A plot_vviq function is also provided to plot the distributions of the scores and means of the VVIQ.

vviq_scores <- df_vviq |> plot_vviq(var = "score", print = FALSE)
vviq_means  <- df_vviq |> plot_vviq(var = "mean", print = FALSE) + 
  labs(title = NULL, y = NULL)

vviq_scores + vviq_means + plot_layout(guides = "collect") & theme(legend.position = "bottom")

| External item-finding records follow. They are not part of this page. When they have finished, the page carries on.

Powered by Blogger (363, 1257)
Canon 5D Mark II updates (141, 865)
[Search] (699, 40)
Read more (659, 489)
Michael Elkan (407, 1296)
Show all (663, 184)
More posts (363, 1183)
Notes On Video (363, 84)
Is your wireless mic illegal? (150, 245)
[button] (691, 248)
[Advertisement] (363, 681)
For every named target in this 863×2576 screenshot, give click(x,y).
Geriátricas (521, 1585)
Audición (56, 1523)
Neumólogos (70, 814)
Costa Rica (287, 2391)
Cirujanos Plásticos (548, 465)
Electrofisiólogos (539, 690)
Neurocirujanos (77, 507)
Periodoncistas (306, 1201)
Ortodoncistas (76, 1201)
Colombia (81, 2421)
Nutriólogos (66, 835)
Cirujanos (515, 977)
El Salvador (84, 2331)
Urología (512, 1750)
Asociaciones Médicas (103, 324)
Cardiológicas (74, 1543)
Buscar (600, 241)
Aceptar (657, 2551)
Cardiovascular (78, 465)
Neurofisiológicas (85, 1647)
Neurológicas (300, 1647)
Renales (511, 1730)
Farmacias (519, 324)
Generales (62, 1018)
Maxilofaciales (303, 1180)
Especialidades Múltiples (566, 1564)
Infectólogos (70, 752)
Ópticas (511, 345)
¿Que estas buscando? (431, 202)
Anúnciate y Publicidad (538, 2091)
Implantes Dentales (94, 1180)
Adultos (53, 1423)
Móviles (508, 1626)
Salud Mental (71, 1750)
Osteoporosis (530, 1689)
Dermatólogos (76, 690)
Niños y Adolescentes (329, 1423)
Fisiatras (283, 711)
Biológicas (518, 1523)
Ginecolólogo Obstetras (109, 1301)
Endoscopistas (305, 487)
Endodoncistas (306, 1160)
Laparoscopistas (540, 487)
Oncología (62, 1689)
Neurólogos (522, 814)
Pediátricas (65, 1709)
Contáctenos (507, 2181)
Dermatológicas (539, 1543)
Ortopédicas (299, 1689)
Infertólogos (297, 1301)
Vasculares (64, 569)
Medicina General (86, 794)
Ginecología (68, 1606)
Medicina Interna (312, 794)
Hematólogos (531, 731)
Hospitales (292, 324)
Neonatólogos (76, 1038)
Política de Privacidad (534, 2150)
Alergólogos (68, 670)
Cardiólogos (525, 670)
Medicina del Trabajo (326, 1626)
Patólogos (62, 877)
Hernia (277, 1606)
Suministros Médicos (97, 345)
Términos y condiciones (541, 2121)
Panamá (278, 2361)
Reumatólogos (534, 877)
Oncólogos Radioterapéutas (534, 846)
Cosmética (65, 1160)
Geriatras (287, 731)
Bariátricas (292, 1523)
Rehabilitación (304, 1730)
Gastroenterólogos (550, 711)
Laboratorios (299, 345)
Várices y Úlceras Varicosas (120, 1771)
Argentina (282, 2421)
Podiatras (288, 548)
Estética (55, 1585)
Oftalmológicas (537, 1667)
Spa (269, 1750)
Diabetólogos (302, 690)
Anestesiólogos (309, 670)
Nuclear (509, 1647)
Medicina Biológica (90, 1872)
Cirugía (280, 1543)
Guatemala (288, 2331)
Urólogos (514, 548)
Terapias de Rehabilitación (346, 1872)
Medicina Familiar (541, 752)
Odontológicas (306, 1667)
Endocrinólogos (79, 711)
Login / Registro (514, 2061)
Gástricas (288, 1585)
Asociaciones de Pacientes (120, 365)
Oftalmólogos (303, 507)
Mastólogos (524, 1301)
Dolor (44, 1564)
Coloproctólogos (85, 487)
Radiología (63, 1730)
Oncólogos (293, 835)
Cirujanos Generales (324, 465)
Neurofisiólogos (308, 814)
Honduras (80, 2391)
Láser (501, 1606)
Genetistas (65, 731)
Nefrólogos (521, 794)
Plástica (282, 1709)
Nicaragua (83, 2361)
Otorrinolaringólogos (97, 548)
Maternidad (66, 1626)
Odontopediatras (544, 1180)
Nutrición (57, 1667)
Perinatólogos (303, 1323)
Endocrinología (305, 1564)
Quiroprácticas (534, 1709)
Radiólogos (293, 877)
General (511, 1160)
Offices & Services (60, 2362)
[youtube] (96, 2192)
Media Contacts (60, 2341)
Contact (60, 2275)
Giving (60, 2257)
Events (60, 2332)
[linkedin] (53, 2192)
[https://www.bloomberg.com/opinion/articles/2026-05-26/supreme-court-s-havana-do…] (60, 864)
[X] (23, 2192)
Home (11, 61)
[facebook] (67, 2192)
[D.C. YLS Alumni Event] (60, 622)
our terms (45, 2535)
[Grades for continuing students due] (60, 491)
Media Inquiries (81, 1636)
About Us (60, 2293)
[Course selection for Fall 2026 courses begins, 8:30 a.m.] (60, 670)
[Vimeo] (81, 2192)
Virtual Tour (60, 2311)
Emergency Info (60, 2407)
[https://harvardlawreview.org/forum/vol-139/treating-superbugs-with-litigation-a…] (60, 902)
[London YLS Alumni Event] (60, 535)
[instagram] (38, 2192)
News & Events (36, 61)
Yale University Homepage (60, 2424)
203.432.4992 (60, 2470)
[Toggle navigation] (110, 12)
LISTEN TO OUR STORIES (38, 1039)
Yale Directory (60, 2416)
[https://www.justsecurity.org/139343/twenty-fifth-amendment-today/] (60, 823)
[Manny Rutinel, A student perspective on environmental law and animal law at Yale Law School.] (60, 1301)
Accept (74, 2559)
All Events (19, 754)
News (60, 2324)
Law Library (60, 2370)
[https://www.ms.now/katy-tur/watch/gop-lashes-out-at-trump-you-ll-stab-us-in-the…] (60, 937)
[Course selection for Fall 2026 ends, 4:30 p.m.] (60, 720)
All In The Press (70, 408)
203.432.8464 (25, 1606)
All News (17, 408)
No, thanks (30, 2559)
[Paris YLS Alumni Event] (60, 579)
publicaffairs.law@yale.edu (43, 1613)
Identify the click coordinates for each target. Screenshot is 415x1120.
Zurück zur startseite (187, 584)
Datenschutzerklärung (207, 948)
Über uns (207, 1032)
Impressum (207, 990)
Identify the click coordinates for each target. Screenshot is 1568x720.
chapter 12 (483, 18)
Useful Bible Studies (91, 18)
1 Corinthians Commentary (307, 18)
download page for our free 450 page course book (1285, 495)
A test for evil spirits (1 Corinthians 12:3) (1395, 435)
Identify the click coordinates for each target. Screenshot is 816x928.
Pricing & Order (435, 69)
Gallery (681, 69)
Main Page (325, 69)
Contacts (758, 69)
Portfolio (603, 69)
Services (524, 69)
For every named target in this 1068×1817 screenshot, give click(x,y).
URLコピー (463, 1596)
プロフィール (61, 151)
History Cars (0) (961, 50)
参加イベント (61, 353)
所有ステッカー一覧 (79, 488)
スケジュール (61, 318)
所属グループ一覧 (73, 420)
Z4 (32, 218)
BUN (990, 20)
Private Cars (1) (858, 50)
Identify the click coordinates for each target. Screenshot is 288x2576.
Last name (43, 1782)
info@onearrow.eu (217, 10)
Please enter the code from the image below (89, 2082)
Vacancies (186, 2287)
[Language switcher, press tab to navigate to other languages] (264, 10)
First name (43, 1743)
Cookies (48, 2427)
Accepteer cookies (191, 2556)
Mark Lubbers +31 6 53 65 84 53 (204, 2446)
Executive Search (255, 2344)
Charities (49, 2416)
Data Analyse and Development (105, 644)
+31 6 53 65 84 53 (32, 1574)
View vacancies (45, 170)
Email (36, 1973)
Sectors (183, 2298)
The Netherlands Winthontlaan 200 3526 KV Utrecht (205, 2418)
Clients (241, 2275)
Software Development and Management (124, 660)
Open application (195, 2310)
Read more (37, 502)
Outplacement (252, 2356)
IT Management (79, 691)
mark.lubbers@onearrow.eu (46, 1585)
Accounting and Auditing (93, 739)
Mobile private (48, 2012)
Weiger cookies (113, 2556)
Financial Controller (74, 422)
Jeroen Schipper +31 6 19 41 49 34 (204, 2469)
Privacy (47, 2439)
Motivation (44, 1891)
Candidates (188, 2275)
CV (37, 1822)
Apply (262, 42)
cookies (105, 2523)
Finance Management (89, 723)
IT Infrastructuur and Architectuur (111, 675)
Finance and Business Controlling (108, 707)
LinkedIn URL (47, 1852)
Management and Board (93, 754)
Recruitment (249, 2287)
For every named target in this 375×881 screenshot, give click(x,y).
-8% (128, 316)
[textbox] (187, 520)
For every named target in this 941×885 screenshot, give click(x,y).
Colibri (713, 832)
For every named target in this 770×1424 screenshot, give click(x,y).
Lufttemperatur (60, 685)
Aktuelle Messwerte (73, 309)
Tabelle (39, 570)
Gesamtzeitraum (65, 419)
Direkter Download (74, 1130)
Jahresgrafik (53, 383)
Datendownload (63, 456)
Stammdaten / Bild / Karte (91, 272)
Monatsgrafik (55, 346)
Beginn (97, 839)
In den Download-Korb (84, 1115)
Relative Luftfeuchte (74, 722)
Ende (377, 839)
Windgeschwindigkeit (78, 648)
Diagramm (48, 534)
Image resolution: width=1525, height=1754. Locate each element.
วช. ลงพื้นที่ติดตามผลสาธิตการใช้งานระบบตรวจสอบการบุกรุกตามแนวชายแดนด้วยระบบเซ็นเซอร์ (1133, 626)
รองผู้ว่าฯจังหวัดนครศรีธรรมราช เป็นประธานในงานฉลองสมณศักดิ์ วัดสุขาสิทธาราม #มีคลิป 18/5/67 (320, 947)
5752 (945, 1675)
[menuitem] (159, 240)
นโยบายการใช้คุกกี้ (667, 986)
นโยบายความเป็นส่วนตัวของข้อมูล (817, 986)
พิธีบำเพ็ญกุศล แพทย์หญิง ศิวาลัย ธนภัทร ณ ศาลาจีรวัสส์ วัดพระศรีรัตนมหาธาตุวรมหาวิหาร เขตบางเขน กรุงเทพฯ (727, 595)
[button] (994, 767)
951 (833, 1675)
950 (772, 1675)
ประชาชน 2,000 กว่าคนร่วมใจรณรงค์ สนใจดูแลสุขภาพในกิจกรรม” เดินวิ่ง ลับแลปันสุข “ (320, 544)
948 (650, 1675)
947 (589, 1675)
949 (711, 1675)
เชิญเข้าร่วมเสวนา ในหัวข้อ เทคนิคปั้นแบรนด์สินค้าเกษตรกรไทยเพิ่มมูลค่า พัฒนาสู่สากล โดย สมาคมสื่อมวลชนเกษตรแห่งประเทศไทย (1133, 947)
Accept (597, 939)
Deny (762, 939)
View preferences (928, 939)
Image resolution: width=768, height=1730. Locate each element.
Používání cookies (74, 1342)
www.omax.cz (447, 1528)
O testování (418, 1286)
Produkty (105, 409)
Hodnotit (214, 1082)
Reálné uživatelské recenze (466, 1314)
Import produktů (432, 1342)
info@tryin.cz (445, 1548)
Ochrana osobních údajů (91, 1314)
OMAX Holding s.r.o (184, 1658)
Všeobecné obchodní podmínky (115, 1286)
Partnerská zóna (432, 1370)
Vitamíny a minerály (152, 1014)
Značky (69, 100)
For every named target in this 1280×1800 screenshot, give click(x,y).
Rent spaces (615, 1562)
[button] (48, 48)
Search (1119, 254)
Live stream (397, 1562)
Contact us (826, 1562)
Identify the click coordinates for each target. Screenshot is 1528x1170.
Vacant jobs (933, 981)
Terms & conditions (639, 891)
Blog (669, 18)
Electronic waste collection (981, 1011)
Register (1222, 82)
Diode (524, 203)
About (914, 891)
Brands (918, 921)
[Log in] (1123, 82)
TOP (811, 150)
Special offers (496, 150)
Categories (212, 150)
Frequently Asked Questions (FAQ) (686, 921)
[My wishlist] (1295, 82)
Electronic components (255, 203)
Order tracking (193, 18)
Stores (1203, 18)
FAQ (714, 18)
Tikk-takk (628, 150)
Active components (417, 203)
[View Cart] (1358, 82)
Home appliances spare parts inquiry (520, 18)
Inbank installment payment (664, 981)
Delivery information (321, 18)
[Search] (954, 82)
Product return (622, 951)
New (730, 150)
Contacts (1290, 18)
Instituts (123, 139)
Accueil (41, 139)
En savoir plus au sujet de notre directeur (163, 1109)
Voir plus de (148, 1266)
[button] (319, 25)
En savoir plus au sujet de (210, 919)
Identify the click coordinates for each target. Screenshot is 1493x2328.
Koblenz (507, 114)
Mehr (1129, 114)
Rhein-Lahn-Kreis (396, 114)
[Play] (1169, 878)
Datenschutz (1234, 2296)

I believe the structures presented in these scripts could be useful to anyone who needs to simulate Likert-type questionnaire data or draw some inspiration to do it. I hope they will be useful to you! :cherry_blossom:

Note: this repository is a Quarto project endowed with a renv R environment to ensure the stability of the packages used. The repository is based on this Quarto project template: you can find a quick tutorial to use this project structure and an in-depth explanation of its elements in the README of the template.

Footnotes

  1. I still added them to my (secret 👀) personal package though, to access them quickly without copy-pasting.

  2. The function is close in its purpose to the makeItemsScale from the LikertMakeR package.

  3. Conceptually, this could be a simulation of multiple correlated questionnaires (Q1 with several items on a construct correlated with Q2 on another construct) or a questionnaire with correlated sub-scales… Or both at the same time, just name your scales however you want.